6. Are you incorporating the feedback from business owners and lessons from previous projects?

Our goal is to speak to every business owner along the corridor and learn how to best meet their needs. We are also considering changes in roadway markings and signage based on lessons learned from previous projects. More details regarding this information will be shared at the second community meeting. 
One of the major benefits of quick-build project is the ability to adapt quickly and make further changes. We will work with all stakeholders both before and after implementation and make adjustments if needed.


7. Is the City of Cambridge considering other types of bike lane separation than the white flex posts?

Flex posts are currently the City’s preferred separation type for Quick-Build Projects. Flex posts offer several benefits, such as: 

  • Relatively easy and inexpensive to procure
  • Allow for easy maintenance and street sweepers and plows can navigate in and around the posts 
  • Reflective elements enhance their visibility at night
  • Emergency vehicles such as fire trucks can drive over them if necessary

We are actively exploring additional types of separation, including concrete barriers, or other types of prefabricated materials. Any new separation type shall adhere to a variety of standards related to maintenance, crash tolerance, safety and aesthetics. However, at this moment we envision using flex posts for the foreseeable future, including for the Porter Square project.



Separated Bike Lane Example

Mt Auburn St at Holyoke St - Before and After

The images below show Mt Auburn St at Holyoke St before and after separated bike lanes were installed as a part of the Inner Mount Auburn Safety Improvement Project.

The left image shows Inner Mt Auburn St with a standard bike lane, travel lane, and a parking lane. The right image shows Inner Mt Auburn St with a bike lane, buffer area with flex posts, a travel lane, a parking lane, and daylighting.

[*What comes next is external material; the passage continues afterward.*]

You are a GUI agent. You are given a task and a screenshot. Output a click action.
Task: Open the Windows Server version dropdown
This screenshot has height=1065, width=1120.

Key Components of Separated Bike Lanes

  • Bike lanes create dedicated space for people who are biking.
  • Buffers (painted lines on the street) create space between people biking and people driving. They help prevent unintentional collisions that could cause serious harm to the people involved. Depending on the location, there may be a parking lane next to the buffer area. In these instances, drivers can use the buffer area to safely get in and out of the car and to load and unload items.
  • Flex posts are placed in the buffer area and serve as a vertical barrier in the buffer area.
  • Travel lanes allow space for people to drive down the street, but can be used by anyone.
  • Green markings help alert people turning from the travel lane that they should look out for people on bikes. These are generally installed at intersections and across driveways.
  • Parking creates space for people to store their vehicles while they are in the area. This part of the street may also be designated as loading zones, which help make it easier for delivery people to do their jobs.
  • Daylighting is when the parking lane is pulled back 20 feet to make it easier for people driving down the street and people waiting to cross the street to see each other. These areas are generally marked with lines on the ground. There may also be flex posts.

Why Install Separated Bike Lanes

Separated bike lanes provide more space and vertical separation between people on bikes and people in cars. More people are comfortable biking in separated bike lanes than in traditional bike lanes or in traffic with cars, buses, and trucks. Separated bike lanes also increase safety for people walking by reducing crossing distances. As we install separated bike lanes, we also look for opportunities to increase visibility at intersections, refresh crosswalk markings, and install appropriate pedestrian crossing signs.